La libreta había volado por
el aire, cayendo en el banco de Lea como un pájaro muerto al que nadie se anima
a tocar. Los bancos poco a poco y en silencio, se fueron separando milimétricamente
del epicentro de la discordia, entes de que todo explote conformando un hongo
atómico.
El Chino continuaba impávido,
con su cara de luna, sus ojos rezagados y sus orejas como asas de un una taza.
No se le movía un músculo. Su expresión era de piedra.
Con las dos manos aferradas
al banco, La Petisa se inclino haciendo rechinar los pantalones de cuero.
Ninguno de nosotros respiraba.

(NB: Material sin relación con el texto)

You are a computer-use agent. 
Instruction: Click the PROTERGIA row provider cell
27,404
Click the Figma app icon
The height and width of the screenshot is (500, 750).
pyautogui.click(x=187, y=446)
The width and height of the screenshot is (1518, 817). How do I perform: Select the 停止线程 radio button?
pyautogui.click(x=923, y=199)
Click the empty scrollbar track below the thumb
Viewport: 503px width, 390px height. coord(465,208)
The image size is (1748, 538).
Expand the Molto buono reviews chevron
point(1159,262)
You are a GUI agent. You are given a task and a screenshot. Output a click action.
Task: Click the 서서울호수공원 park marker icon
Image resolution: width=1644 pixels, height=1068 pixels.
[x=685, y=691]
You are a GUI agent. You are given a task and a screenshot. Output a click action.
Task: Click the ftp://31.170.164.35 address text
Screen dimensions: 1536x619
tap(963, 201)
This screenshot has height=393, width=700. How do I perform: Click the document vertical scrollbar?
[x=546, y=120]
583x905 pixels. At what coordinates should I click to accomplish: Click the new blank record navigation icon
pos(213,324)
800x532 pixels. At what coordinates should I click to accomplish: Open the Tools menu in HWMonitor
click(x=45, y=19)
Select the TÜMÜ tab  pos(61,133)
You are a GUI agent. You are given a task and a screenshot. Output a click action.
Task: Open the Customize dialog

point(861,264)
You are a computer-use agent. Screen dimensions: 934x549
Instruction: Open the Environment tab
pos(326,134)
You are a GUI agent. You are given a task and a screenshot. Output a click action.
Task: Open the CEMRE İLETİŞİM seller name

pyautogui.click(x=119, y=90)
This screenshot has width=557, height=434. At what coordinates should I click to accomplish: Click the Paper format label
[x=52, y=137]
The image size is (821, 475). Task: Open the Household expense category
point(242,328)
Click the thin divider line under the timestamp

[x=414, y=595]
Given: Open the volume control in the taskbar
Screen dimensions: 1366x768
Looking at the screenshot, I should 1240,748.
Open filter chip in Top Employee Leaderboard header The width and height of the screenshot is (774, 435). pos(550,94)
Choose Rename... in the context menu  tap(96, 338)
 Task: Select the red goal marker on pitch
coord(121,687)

Acercó el rostro furioso al del Chino, su cara
estaba por explotar de ira, y haciéndole volar el flequillo, gritó:
-
YOSIRO
SOS TONTO!!!???
El Chino limpió la saliva
nicotínica que se había depositado en su frente y nos volvió a mirar cómplice y
despreocupado.
En un movimiento felino La
Petisa arrancó de su letargo la libreta de notas, haciendo que Lea se tatuara a
la pared en busca de la invisibilidad, mientras Adrián quedaba aferrado a la
contención de esfínteres.
Comenzó a recorrer con la
punta de la lapicera roja, todos los nombres de la lista. Iba y venia, iba y
venía. No se detenía en ninguno, estaba ciega de furia. Sus ojos inyectados en
sangre buscaban desesperados la Y de Yosiro.
Un rayo mortal atravesó la
frente del Chino, la mirada de La Petisa se había clavado en medio de las dos
rayitas que tenía como ojos.
La Petisa se acerco despacio
hasta colocarse junto al Chino. Todos esperábamos el desenlace final, la
estocada culmine, el momento súbito.
Tragando saliva La Petisa
dijo delante de toda la clase:
-
Discúlpeme Yamanato, lo confundí con otro alumno.- la
disculpa fue casi un susurro.
Cerró su libreta y perdiendo
algo de compostura se retiró cerrando suavemente la puerta.
Todos explotamos al grito de
Yamaaanato, Yamaaaanato. Sin abrir la boca el Chino Yamanato había logrado vencer
a la tenebrosa figura dictatorial de La Petisa, para quien desde ese día, los
chinos no volvieron a ser todos iguales.